De la pie voleuse à la chouette somnambule
Les Bijoux de la Castafiore est un album où les oiseaux, et plus particulièrement une pie, tiennent des premiers et des second rôles déterminants. Si, régulièrement, Hergé a mis en scène des animaux emblématiques d’un bestiaire symbolique, il est rare qu’il attribue à un banal oiseau le poids d’une intrigue qui restera à part dans toute l’œuvre du créateur de Tintin ; en raison, notamment, d’une histoire qui se déroule entièrement au château de Moulinsart, et d’un épilogue que certains lecteurs ont jugé « décevant », avant d’admettre que le scénario proposé par Hergé était « diabolique »...
Le bestiaire des aventures de Tintin
Avant d’évoquer plus spécifiquement l’album des Bijoux de la Castafiore, voici un rappel des principaux animaux qui ont tenu un rôle non négligeable dans les aventures de Tintin :
- Les Cigares du pharaon : Dans cet album, Tintin enquête sur un trafic de drogue international qui le mène en Égypte. Au cours de son périple, Tintin et le professeur Siclone se retrouvent à dos d’éléphant, un éléphant avec lequel communique Tintin par le biais d’une trompette sculptée dans l’écorce.
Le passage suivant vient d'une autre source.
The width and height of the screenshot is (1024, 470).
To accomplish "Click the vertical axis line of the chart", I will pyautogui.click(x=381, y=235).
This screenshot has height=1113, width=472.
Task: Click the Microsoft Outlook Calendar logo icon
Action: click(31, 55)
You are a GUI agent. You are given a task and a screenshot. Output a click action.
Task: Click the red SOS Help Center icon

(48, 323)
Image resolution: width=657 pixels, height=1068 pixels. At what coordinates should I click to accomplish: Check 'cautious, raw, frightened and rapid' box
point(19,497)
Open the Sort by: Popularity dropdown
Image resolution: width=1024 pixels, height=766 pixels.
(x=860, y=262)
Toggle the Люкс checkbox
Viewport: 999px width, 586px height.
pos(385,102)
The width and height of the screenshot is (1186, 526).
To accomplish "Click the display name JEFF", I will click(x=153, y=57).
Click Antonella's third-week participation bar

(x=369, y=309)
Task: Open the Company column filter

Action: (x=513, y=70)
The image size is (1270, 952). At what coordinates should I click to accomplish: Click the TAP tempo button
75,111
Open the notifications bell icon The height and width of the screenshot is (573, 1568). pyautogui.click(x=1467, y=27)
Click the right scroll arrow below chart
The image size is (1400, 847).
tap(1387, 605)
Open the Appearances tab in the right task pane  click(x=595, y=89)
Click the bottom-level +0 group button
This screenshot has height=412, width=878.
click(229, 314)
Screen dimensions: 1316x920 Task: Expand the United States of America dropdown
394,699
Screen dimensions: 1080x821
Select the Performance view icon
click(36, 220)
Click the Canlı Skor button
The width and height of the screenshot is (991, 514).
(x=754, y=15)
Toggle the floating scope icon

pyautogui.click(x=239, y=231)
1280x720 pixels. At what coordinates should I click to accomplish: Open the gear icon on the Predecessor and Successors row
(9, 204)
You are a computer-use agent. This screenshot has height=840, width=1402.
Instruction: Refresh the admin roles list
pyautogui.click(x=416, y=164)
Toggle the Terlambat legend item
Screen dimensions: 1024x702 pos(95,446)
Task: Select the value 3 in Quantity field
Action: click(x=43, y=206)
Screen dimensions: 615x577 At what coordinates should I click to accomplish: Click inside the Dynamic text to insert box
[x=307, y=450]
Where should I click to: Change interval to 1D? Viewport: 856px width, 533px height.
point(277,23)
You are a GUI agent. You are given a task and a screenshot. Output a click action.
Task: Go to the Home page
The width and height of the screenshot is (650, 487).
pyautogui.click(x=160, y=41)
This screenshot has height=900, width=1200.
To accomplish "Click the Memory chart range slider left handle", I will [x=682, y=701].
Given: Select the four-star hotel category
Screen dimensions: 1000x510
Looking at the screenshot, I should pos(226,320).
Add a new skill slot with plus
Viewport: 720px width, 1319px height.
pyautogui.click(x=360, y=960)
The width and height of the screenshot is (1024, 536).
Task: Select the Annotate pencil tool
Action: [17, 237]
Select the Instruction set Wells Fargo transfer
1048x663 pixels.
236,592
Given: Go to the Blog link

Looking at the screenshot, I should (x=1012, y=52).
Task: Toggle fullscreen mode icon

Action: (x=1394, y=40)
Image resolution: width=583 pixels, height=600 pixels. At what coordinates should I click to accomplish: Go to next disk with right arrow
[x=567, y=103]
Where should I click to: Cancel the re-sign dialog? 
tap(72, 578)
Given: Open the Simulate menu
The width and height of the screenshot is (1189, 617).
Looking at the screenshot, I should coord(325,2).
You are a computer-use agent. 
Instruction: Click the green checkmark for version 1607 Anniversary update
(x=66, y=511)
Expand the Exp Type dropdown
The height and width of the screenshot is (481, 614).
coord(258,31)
- L’île noire : Dans cette histoire, Tintin enquête sur un réseau de faux-monnayeurs qui se cache sur une île isolée et réputée hantée en Écosse. La « bête » qui effraie les habitants et tient les curieux à distance n'est autre que Ranko, un puissant gorille. Ce dernier est utilisé par les criminels, notamment le docteur Müller et son chauffeur Ivan, pour maintenir les gens éloignés de leur repaire situé dans les ruines du château de Ben More. Au fil de l'aventure, Tintin découvre que Ranko est avant tout un animal sensible et effrayé par les mauvais traitements de ses maîtres. Milou joue un rôle crucial dans l'apprivoisement et la capture de Ranko, notamment grâce à ses aboiements.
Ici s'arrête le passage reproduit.